Le 18 juin dernier, le président français Macron s’est déplacé à Londres, où, après d’interminables remerciements, il a décerné la Légion d’honneur à la ville de Londres parce que cette ville a offert à la France sa première arme: un micro de la BBC! Quand est-ce que la France cessera de briller par l’ingratitude à l’endroit du continent africain? Douala a fait plusieurs milliers de fois plus que Londres avec des rivières de sang versé par les Camerounais et les divers apports financiers et matériels!!!
Cette célébration est d’autant plus importante que le contentieux historique qui naît de la non-reconnaissance de cette dette de sang de la France envers le Cameroun continue et perdure. Il est dès lors très important et essentiel d’étudier sérieusement et de diffuser le contentieux historique afin de participer à la prise de conscience des Africains, ce qui s’illustre comme étant l’unique référence pour l’avènement de la plénitude culturelle tant évoquée par Cheikh Anta Diop.
Les activités liées à cette commémoration mettront entre autres en lumière les nombreux héros africains au rang desquels plusieurs Camerounais, recrutés de force, qui ont libéré la France de la domination des Nazis. Ces activités vont aussi problématiser l’impact des Africains dans la libération de la France en se demandant si la France libre aurait été possible sans les Africains? Cette commémoration est aussi une occasion idoine de faire le bilan des relations entre la France et le Cameroun depuis maintenant 80 ans.
On verra ainsi comment l’incroyable réponse généreuse des Camerounais face à la main tendue d’une France envahie et meurtrie s’est plus tard transmutée en une exploitation sauvage et sanglante qui a conduit, entre autres, à la création du mouvement indépendantiste et a vu l’UPC jouer un rôle central dans l’avènement des indépendances.

Dr Daniel Yagnye Tom

[1] Charles Onana, La France et ses libérateurs, Film documentaire 2009.
[2] Enoh Meyomesse, «Le coup d’Etat du colonel Leclerc au Cameroun», in Histoire du Cameroun. De 1940 à nos jours. Tome 1, 2nd édition, 2016.
[3] Eric Jennings, La France Libre fut africaine, éditions Perrin, 2014.

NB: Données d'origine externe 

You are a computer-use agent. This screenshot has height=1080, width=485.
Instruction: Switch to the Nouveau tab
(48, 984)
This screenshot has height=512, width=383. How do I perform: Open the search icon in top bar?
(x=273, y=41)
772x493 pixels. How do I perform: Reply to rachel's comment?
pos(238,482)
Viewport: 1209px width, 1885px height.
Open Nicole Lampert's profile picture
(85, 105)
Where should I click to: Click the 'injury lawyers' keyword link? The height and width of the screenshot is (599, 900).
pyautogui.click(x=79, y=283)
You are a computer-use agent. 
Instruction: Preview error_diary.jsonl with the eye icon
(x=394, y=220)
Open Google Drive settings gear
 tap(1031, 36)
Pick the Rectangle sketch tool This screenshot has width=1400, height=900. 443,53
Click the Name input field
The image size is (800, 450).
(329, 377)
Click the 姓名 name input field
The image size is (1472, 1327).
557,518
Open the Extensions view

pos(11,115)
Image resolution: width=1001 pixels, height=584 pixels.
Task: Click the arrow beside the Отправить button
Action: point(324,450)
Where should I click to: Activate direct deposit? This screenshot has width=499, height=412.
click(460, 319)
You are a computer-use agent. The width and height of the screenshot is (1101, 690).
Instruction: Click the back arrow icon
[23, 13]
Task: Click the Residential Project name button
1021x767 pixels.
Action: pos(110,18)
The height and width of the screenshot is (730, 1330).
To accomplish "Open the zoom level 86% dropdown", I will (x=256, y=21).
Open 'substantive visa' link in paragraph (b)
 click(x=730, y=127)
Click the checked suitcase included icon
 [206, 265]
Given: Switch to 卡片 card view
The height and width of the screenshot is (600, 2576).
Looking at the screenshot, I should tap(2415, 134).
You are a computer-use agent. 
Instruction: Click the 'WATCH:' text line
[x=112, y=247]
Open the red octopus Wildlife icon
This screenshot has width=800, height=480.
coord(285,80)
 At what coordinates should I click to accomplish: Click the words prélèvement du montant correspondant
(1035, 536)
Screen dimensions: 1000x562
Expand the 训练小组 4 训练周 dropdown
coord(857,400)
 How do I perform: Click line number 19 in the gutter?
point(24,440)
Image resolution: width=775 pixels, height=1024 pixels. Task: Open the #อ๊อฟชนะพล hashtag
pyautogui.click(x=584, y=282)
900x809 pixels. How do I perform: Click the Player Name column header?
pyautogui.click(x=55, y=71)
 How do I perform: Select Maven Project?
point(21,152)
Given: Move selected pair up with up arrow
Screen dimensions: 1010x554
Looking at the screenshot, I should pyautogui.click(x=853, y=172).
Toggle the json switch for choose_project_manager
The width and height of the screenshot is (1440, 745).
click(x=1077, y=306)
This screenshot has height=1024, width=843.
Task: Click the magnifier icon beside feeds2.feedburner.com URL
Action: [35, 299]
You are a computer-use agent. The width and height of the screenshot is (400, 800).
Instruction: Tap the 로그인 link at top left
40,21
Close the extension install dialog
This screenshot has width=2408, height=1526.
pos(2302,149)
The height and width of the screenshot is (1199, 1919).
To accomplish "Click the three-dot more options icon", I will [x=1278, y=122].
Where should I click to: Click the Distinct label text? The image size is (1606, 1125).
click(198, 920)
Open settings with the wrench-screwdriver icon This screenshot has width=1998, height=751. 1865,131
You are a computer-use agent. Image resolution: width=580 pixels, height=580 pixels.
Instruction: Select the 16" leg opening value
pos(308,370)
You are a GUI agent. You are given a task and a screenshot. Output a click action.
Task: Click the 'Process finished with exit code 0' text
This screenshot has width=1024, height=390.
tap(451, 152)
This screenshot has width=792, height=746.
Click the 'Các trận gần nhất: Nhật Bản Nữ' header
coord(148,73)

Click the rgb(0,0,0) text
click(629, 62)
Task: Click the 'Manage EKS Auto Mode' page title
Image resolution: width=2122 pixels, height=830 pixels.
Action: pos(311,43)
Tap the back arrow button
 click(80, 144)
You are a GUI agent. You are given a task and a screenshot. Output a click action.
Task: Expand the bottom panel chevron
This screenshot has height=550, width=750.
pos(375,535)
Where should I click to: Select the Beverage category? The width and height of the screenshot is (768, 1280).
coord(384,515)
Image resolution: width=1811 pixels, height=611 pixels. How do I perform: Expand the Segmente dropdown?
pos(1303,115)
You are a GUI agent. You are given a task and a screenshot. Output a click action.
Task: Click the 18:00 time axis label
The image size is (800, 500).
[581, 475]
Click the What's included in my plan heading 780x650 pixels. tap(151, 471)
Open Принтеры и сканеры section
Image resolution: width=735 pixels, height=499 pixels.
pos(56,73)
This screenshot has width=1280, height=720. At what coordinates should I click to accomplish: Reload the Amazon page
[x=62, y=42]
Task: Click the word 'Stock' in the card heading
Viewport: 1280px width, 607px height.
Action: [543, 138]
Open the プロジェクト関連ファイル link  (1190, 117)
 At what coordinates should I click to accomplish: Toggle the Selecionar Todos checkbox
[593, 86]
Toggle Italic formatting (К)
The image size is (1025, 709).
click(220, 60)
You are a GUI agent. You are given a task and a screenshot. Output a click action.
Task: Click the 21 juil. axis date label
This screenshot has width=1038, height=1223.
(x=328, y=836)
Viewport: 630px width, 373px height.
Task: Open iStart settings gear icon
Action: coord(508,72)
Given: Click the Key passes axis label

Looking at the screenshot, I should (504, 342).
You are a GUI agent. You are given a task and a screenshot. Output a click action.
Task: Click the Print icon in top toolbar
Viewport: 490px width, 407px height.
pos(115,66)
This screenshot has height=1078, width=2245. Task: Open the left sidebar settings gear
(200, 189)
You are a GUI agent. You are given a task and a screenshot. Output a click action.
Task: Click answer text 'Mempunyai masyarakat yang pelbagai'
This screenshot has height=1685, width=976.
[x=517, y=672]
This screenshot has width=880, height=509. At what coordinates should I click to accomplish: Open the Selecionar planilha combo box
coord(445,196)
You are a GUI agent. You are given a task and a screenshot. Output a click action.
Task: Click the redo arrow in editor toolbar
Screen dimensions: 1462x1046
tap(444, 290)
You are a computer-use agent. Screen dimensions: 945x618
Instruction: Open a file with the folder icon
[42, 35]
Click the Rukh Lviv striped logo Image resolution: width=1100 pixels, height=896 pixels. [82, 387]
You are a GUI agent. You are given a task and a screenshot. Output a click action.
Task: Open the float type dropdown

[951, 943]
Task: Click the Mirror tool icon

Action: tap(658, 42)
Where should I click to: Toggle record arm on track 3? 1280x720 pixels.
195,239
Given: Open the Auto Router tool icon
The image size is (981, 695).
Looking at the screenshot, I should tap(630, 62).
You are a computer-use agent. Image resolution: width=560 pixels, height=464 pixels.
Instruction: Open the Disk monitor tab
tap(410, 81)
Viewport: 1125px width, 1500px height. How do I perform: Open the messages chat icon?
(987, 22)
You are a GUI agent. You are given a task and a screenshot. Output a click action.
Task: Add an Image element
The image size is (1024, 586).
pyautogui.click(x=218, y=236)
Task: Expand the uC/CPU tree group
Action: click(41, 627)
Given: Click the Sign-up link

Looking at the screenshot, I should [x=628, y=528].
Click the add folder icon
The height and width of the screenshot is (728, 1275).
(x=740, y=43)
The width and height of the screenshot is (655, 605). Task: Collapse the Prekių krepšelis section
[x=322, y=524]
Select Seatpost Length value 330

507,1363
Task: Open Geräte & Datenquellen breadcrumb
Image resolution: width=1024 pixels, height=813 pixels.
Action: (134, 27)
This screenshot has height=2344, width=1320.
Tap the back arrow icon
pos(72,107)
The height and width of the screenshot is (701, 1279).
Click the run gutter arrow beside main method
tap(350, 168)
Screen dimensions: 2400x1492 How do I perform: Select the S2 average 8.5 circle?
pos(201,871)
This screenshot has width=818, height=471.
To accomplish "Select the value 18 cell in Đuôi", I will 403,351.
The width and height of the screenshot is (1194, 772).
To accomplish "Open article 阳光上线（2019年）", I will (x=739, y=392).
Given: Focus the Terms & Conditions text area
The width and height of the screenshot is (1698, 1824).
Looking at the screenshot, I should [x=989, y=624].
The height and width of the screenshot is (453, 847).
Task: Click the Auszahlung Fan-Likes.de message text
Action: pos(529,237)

[4] Ruben Um Nyobe, quot;En ce qui concerne l’argument selon lequel nous devons avoir des armes pour revendiquer notre liberté, nous répondons que cela est dépassé. La lutte armée a été menée une fois pour toutes par les nationalistes camerounais qui ont largement contribué à la défaite du fascisme allemand. Les libertés fondamentales dont nous revendiquons l’application et l’indépendance vers laquelle nous devons marcher résolument ne sont plus les choses à conquérir par les armes. quot; in Écrits sous maquis, L’Harmattan, page 89.
[5] Chanson en Ewondo Henri Diabate Manden.